O Waldsiedlung distingue-se pela qualidade do desenho urbano e arquitectónico, mas é a arborização que, para nós, é extraordinária: ao contrário do desenho superlativo, este tipo de abundância verde não tem paralelo no nosso país. As próprias políticas urbanas de Berlim a tal conduzem – por exemplo, operações urbanísticas que impliquem corte de árvores têm por obrigação garantir novas plantações, em local adequado, do triplo dos exemplares derrubados. Assim, estas imagens que para nós são tão exóticas não passam de retratos comuns de tantos outros folhosos bairros berlinenses que já aqui invejámos, como invejamos essa cultura urbana tão incondicionalmente amante das suas árvores.




Imagem 1, imagem 2 e imagem 3 em Flickr
Imagem 4 em Google Earth

domingo, 17 de maio de 2009

Arbofilia e arbofobia


Na guerra complexa entre amor e ódio às árvores que por estas terras se trava, e estando nós bem alinhados do lado dos enamorados, gostamos por vezes de nos comparar com as culturas mais arbófilas em busca de encorajamento. Até há pouco tempo era necessário viajar para lá dos Pirenéus para nos apercebermos da muito maior importância da arborização urbana noutros locais deste continente, mas hoje podemos, sem sair de casa, sobrevoar cidades inteiras com olhos de satélite e ver até que ponto somos diferentes.

Resolvemos trazer para um pequeno apontamento comparativo a mais arborizada das capitais europeias, Berlim (em modo bird's eye do maps.live.com). Escolhemos um fragmento de um bairro médio da nossa metrópole – um bairro que está longe de se contar entre os nossos mais áridos, como, por exemplo, a Portela de Sintra, de bom desenho urbano com origem nos anos 40 do século passado. Depois procurámos, ao acaso, um fragmento indiferenciado da periferia de Berlim, de aparência próxima em desenho, densidade, tipologias, volumes e, até, como a Portela, com um campo de futebol.
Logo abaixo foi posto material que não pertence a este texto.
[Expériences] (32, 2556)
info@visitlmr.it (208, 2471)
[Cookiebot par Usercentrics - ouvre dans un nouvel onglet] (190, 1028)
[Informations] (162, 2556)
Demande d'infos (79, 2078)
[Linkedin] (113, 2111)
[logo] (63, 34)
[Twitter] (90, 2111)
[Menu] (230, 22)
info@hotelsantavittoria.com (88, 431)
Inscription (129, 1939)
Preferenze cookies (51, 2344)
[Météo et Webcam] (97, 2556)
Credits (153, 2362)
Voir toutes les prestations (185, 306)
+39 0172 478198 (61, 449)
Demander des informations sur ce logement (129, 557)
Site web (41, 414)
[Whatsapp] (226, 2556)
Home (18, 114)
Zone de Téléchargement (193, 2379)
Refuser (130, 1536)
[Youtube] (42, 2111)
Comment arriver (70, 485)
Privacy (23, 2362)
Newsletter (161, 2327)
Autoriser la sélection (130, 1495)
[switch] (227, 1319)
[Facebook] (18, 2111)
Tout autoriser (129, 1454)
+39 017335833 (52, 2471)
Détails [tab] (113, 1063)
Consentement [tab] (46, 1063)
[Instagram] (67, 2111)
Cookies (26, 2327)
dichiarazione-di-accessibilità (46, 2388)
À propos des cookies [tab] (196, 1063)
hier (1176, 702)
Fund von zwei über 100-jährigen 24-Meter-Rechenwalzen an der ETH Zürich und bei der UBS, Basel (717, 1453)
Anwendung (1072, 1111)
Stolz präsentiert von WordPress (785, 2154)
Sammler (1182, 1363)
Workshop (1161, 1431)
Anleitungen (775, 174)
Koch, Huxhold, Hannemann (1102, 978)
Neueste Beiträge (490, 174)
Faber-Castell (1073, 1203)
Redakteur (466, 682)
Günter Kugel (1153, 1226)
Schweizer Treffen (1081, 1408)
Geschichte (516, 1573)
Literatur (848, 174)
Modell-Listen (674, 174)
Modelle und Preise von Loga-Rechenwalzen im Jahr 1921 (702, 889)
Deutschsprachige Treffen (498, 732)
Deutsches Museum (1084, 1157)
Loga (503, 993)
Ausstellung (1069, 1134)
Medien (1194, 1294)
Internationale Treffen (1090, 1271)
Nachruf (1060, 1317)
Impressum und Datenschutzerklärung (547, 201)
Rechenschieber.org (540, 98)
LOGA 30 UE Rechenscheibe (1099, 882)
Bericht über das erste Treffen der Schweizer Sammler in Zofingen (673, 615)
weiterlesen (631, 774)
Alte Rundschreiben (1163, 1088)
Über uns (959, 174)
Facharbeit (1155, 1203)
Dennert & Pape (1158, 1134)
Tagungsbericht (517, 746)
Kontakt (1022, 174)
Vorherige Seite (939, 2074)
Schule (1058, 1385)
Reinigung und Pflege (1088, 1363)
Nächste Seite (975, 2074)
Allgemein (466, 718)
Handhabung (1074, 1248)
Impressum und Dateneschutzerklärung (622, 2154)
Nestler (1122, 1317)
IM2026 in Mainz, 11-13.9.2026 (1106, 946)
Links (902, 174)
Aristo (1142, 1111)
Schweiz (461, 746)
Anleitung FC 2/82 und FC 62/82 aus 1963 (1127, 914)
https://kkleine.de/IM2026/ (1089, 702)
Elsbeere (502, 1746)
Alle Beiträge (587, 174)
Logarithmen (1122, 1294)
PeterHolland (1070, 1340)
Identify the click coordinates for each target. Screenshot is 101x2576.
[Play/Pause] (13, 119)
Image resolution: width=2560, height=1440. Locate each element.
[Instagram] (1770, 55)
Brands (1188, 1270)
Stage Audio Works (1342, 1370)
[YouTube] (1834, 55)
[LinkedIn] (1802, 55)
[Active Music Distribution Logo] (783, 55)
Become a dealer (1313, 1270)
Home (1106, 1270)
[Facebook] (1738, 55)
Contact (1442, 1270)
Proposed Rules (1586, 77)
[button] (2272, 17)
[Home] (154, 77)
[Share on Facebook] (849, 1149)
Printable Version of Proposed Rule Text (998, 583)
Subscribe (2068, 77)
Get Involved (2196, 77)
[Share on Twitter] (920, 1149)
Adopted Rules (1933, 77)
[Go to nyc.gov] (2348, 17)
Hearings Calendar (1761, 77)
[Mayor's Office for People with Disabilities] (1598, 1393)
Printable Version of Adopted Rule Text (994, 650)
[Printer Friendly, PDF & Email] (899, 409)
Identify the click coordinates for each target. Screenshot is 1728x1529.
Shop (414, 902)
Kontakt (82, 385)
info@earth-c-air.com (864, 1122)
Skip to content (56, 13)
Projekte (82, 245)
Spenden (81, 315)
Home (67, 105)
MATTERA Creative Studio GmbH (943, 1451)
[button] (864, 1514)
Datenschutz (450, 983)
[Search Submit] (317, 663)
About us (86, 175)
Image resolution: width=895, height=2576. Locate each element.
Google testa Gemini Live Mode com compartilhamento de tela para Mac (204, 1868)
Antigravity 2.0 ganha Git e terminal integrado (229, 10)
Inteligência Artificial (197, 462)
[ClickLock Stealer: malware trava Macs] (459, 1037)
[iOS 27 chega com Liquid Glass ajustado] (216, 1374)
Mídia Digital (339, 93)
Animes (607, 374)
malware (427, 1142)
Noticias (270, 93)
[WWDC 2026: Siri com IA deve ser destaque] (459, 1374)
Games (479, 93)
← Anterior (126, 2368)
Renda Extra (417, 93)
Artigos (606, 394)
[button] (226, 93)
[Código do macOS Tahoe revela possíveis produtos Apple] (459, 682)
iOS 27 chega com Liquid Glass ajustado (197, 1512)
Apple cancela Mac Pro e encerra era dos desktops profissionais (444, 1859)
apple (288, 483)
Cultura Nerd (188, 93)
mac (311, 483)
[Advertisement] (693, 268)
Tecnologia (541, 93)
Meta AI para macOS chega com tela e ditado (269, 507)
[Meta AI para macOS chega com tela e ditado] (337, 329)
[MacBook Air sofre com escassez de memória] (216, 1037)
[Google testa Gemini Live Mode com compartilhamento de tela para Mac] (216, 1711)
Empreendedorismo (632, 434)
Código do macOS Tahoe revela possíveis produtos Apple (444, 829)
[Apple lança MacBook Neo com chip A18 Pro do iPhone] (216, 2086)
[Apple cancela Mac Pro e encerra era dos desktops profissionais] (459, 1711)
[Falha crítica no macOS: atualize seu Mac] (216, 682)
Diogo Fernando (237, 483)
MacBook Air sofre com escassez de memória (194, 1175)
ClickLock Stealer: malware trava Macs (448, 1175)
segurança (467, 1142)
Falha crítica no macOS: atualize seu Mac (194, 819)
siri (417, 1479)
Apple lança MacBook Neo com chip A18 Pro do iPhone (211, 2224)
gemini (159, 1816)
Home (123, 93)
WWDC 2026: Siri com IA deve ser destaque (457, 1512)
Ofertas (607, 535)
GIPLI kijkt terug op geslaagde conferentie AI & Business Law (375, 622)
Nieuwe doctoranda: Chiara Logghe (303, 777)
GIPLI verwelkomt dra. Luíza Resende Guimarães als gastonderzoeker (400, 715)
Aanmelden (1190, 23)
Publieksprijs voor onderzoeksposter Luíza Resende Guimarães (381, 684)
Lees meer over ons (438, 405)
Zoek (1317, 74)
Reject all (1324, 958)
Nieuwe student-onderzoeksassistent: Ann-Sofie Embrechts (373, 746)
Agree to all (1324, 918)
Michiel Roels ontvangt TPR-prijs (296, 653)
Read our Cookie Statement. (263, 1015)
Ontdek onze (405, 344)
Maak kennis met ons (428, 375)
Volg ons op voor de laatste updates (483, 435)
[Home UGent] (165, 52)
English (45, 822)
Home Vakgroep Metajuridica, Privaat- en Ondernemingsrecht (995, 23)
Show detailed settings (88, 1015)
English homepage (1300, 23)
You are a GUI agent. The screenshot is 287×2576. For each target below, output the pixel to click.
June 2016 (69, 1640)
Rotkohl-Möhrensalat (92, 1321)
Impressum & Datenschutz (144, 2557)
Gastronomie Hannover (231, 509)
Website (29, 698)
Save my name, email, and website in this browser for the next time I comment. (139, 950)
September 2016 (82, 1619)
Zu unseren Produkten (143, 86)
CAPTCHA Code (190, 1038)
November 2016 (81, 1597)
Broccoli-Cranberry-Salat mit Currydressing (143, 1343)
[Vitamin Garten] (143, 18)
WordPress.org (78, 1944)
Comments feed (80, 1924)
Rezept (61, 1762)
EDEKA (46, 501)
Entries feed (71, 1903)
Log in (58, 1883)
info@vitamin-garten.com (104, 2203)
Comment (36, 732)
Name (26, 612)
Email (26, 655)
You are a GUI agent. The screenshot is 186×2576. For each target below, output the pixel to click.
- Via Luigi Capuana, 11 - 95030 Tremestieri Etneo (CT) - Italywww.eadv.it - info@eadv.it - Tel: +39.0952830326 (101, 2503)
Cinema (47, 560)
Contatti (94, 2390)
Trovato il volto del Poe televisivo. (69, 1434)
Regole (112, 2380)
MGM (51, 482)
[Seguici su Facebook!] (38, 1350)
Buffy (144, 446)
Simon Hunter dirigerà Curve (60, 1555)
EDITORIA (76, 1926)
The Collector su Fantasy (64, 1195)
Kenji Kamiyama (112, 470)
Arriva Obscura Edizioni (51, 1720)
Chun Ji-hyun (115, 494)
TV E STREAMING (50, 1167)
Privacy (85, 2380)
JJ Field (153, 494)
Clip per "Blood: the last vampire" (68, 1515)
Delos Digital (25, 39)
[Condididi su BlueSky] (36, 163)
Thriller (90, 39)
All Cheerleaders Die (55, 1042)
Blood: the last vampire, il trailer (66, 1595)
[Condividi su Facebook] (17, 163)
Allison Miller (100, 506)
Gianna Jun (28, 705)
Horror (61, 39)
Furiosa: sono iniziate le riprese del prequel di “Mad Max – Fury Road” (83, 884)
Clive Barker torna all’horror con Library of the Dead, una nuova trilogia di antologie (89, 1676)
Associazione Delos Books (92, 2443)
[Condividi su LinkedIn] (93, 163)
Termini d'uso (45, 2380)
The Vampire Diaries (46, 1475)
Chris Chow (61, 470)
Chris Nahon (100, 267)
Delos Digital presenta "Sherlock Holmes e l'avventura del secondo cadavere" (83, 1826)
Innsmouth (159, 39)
Portela de Sintra (Lisboa)

Reinickendorf (Berlim)

Em Reinickendorf as árvores estão por todo o lado, em espaços públicos e privados, cobrindo a maior parte do espaço livre com as suas copas. Na Portela de Sintra, à excepção da mancha do jardim no topo, aliás desastrosamente podada este ano, a pobreza arbórea é confrangedora - veja-se como os dois campos de futebol são envolvidos, um de alcatrão, outro verde luxuriante! Mas tentemos resgatar-nos escolhendo um outro exemplo que nos possa ser mais favorável, olhando antes para Olivais Sul, um dos nossos bairros mais arborizados. Façamo-lo então acompanhar por um equivalente berlinense e desanimemos de novo: face à opulência das árvores da Siemensstadt, no meio das quais flutuam os edifícios, que rala e desgraçada parece a verdura dos Olivais.

Olivais Sul (Lisboa)

Siemensstadt (Berlim)

O que se passa com esses berlinenses, que não se passa connosco? Viverão numa cidade tão mais soalheira do que a nossa que não se podem dar ao luxo de dispensar a sombra das árvores? Serão um povo tão destemido que não teme nem mesmo o tamanho natural de uma árvore adulta? Terão desenvolvido uma secreta tecnologia de canalizações, alicerces e pavimentos que os imuniza contra ataque maléfico das raízes? Disporão de sarjetas e algerozes mágicos que resistem ao entupimento? Terão os seus sofisticados automóveis e as estóicas cabeças dos seus cidadãos uma protecção única contra o gotejar das “resinas” e a queda traiçoeira dos ramos? Terão os seus malfeitores abdicado de se albergar na sombra profunda das copas para espalhar a insegurança? Terão os seus genes miraculosos ganho um invencível poder anti-alérgico? Ou talvez, apenas, gostem os berlinenses de viver junto de árvores, e nós nem por isso.